§ **Ausgewählter Textauszug**
________________

Die Gartechnik ist in der Spitzengastronomie längst angekommen. Jetzt wurden auch Methoden für die Privatküche entwickelt, um Fleisch von Huhn bis Rind und Gemüse schonend zu garen.

Manchmal sind die besten Dinge jene, die es eigentlich schon immer gibt. Sogar Ötzi und seine Zeitgenossen wussten die Vorzüge eines Erdofens zu schätzen. Das Fleisch gart darin über einen Zeitraum von bis zu 24 Stunden und wird wunderbar zart. Die neuseeländischen Maori nennen es »Hangi« und praktizieren es noch heute mit Liebe und Leidenschaft.

________________

§ **Datenauszug**
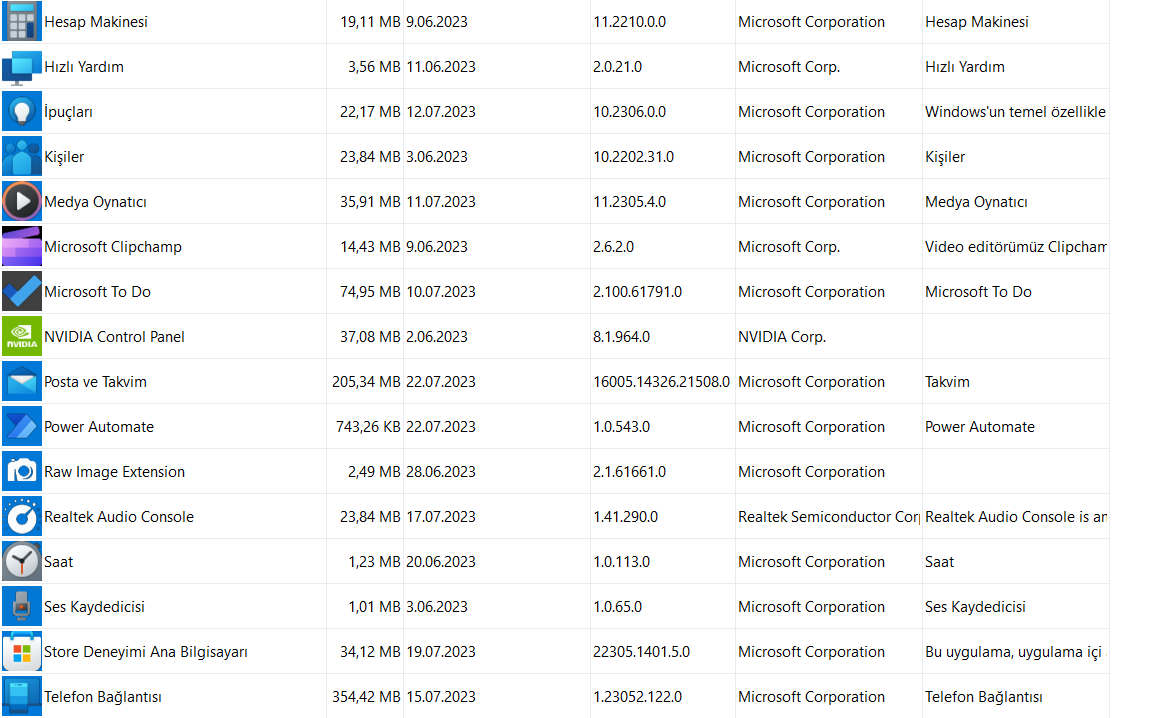Click the İpuçları lightbulb icon

click(x=21, y=111)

________________

§ **Zielsetzung**
Ersetzen Sie im Textauszug über das schonende Garen „Erdofens“ durch „Lehmofens“ und geben Sie die Passage wieder, die bei den Worten „Manchmal sind die“ beginnt und nach „Liebe und Leidenschaft.“ endet. Bitte stützen Sie sich ausschließlich auf den Textauszug.

§ **Lösung der Aufgabe**
Manchmal sind die besten Dinge jene, die es eigentlich schon immer gibt. Sogar Ötzi und seine Zeitgenossen wussten die Vorzüge eines Lehmofens zu schätzen. Das Fleisch gart darin über einen Zeitraum von bis zu 24 Stunden und wird wunderbar zart. Die neuseeländischen Maori nennen es »Hangi« und praktizieren es noch heute mit Liebe und Leidenschaft.